#### What you will do:
Format every line of the listing below as a JSON list of strings, one string per line, and leave out the blank lines.
^^^^^^^^^^^^^^^^
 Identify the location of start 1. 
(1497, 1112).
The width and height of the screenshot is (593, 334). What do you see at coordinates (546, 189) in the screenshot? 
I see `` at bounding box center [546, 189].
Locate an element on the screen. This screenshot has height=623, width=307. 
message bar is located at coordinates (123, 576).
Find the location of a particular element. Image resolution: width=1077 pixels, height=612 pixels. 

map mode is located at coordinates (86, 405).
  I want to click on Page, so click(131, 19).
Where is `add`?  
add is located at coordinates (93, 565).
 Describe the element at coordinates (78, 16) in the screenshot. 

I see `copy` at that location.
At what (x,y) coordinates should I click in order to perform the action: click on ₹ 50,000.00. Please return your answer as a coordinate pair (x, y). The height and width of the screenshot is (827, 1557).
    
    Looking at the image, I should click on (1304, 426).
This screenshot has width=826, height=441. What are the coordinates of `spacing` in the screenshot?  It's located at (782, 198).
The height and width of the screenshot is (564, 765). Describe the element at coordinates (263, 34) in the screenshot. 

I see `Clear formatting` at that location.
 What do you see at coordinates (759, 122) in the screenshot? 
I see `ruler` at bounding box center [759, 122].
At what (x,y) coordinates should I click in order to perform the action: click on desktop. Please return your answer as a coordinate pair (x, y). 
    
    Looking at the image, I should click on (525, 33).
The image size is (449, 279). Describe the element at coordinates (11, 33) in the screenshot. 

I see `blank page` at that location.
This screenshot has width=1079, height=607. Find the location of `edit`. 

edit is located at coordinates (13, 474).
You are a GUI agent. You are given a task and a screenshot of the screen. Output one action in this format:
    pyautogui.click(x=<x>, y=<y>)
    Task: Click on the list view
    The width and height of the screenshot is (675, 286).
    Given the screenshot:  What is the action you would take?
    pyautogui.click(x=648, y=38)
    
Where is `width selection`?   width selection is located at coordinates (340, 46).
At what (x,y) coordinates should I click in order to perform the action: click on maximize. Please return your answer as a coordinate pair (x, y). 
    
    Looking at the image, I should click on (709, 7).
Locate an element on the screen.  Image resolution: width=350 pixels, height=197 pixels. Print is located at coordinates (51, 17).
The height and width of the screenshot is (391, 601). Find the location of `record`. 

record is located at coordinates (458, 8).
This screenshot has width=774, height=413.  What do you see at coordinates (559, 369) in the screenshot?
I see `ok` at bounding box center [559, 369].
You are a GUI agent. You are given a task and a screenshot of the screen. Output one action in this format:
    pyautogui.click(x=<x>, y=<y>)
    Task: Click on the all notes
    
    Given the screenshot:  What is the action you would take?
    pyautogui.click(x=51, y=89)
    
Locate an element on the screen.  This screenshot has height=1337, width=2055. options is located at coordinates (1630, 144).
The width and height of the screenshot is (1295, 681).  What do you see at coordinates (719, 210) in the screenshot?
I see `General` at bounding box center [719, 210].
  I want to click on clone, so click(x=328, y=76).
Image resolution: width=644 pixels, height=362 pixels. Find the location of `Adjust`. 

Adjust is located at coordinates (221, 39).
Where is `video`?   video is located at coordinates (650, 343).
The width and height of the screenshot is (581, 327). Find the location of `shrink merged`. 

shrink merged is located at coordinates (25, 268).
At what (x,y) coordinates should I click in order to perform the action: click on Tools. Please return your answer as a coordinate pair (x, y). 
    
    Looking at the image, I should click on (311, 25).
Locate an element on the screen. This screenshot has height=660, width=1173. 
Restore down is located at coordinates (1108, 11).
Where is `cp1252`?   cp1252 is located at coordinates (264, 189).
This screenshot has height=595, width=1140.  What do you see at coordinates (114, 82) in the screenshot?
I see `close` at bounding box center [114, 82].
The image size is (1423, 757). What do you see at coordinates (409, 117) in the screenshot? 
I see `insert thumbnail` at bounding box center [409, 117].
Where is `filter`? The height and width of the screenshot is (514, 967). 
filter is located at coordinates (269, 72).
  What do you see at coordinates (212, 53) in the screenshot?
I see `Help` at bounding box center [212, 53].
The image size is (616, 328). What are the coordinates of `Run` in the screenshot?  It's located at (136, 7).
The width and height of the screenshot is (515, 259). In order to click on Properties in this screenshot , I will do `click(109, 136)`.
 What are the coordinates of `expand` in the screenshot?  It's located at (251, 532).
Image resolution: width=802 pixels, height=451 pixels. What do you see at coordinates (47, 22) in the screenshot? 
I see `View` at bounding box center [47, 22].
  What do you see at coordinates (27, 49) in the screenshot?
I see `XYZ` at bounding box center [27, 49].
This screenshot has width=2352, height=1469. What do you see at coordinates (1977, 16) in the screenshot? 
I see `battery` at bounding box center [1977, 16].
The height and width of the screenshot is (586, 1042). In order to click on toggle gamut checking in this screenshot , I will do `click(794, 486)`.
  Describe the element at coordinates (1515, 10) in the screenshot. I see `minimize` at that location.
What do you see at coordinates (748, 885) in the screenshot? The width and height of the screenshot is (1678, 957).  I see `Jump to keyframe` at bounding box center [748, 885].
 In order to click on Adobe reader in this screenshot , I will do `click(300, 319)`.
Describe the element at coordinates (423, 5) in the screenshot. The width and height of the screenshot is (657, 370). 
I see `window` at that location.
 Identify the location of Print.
^^^^^^^^^^^^^^^^
#### Task output:
[
  " Identify the location of start 1. ",
  "(1497, 1112).",
  "The width and height of the screenshot is (593, 334). What do you see at coordinates (546, 189) in the screenshot? ",
  "I see `` at bounding box center [546, 189].",
  "Locate an element on the screen. This screenshot has height=623, width=307. ",
  "message bar is located at coordinates (123, 576).",
  "Find the location of a particular element. Image resolution: width=1077 pixels, height=612 pixels. ",
  "map mode is located at coordinates (86, 405).",
  "  I want to click on Page, so click(131, 19).",
  "Where is `add`?  ",
  "add is located at coordinates (93, 565).",
  " Describe the element at coordinates (78, 16) in the screenshot. ",
  "I see `copy` at that location.",
  "At what (x,y) coordinates should I click in order to perform the action: click on ₹ 50,000.00. Please return your answer as a coordinate pair (x, y). The height and width of the screenshot is (827, 1557).",
  "    Looking at the image, I should click on (1304, 426).",
  "This screenshot has width=826, height=441. What are the coordinates of `spacing` in the screenshot?  It's located at (782, 198).",
  "The height and width of the screenshot is (564, 765). Describe the element at coordinates (263, 34) in the screenshot. ",
  "I see `Clear formatting` at that location.",
  " What do you see at coordinates (759, 122) in the screenshot? ",
  "I see `ruler` at bounding box center [759, 122].",
  "At what (x,y) coordinates should I click in order to perform the action: click on desktop. Please return your answer as a coordinate pair (x, y). ",
  "    Looking at the image, I should click on (525, 33).",
  "The image size is (449, 279). Describe the element at coordinates (11, 33) in the screenshot. ",
  "I see `blank page` at that location.",
  "This screenshot has width=1079, height=607. Find the location of `edit`. ",
  "edit is located at coordinates (13, 474).",
  "You are a GUI agent. You are given a task and a screenshot of the screen. Output one action in this format:",
  "    pyautogui.click(x=<x>, y=<y>)",
  "    Task: Click on the list view",
  "    The width and height of the screenshot is (675, 286).",
  "    Given the screenshot:  What is the action you would take?",
  "    pyautogui.click(x=648, y=38)",
  "Where is `width selection`?   width selection is located at coordinates (340, 46).",
  "At what (x,y) coordinates should I click in order to perform the action: click on maximize. Please return your answer as a coordinate pair (x, y). ",
  "    Looking at the image, I should click on (709, 7).",
  "Locate an element on the screen.  Image resolution: width=350 pixels, height=197 pixels. Print is located at coordinates (51, 17).",
  "The height and width of the screenshot is (391, 601). Find the location of `record`. ",
  "record is located at coordinates (458, 8).",
  "This screenshot has width=774, height=413.  What do you see at coordinates (559, 369) in the screenshot?",
  "I see `ok` at bounding box center [559, 369].",
  "You are a GUI agent. You are given a task and a screenshot of the screen. Output one action in this format:",
  "    pyautogui.click(x=<x>, y=<y>)",
  "    Task: Click on the all notes",
  "    Given the screenshot:  What is the action you would take?",
  "    pyautogui.click(x=51, y=89)",
  "Locate an element on the screen.  This screenshot has height=1337, width=2055. options is located at coordinates (1630, 144).",
  "The width and height of the screenshot is (1295, 681).  What do you see at coordinates (719, 210) in the screenshot?",
  "I see `General` at bounding box center [719, 210].",
  "  I want to click on clone, so click(x=328, y=76).",
  "Image resolution: width=644 pixels, height=362 pixels. Find the location of `Adjust`. ",
  "Adjust is located at coordinates (221, 39).",
  "Where is `video`?   video is located at coordinates (650, 343).",
  "The width and height of the screenshot is (581, 327). Find the location of `shrink merged`. ",
  "shrink merged is located at coordinates (25, 268).",
  "At what (x,y) coordinates should I click in order to perform the action: click on Tools. Please return your answer as a coordinate pair (x, y). ",
  "    Looking at the image, I should click on (311, 25).",
  "Locate an element on the screen. This screenshot has height=660, width=1173. ",
  "Restore down is located at coordinates (1108, 11).",
  "Where is `cp1252`?   cp1252 is located at coordinates (264, 189).",
  "This screenshot has height=595, width=1140.  What do you see at coordinates (114, 82) in the screenshot?",
  "I see `close` at bounding box center [114, 82].",
  "The image size is (1423, 757). What do you see at coordinates (409, 117) in the screenshot? ",
  "I see `insert thumbnail` at bounding box center [409, 117].",
  "Where is `filter`? The height and width of the screenshot is (514, 967). ",
  "filter is located at coordinates (269, 72).",
  "  What do you see at coordinates (212, 53) in the screenshot?",
  "I see `Help` at bounding box center [212, 53].",
  "The image size is (616, 328). What are the coordinates of `Run` in the screenshot?  It's located at (136, 7).",
  "The width and height of the screenshot is (515, 259). In order to click on Properties in this screenshot , I will do `click(109, 136)`.",
  " What are the coordinates of `expand` in the screenshot?  It's located at (251, 532).",
  "Image resolution: width=802 pixels, height=451 pixels. What do you see at coordinates (47, 22) in the screenshot? ",
  "I see `View` at bounding box center [47, 22].",
  "  What do you see at coordinates (27, 49) in the screenshot?",
  "I see `XYZ` at bounding box center [27, 49].",
  "This screenshot has width=2352, height=1469. What do you see at coordinates (1977, 16) in the screenshot? ",
  "I see `battery` at bounding box center [1977, 16].",
  "The height and width of the screenshot is (586, 1042). In order to click on toggle gamut checking in this screenshot , I will do `click(794, 486)`.",
  "  Describe the element at coordinates (1515, 10) in the screenshot. I see `minimize` at that location.",
  "What do you see at coordinates (748, 885) in the screenshot? The width and height of the screenshot is (1678, 957).  I see `Jump to keyframe` at bounding box center [748, 885].",
  " In order to click on Adobe reader in this screenshot , I will do `click(300, 319)`.",
  "Describe the element at coordinates (423, 5) in the screenshot. The width and height of the screenshot is (657, 370). ",
  "I see `window` at that location.",
  " Identify the location of Print."
]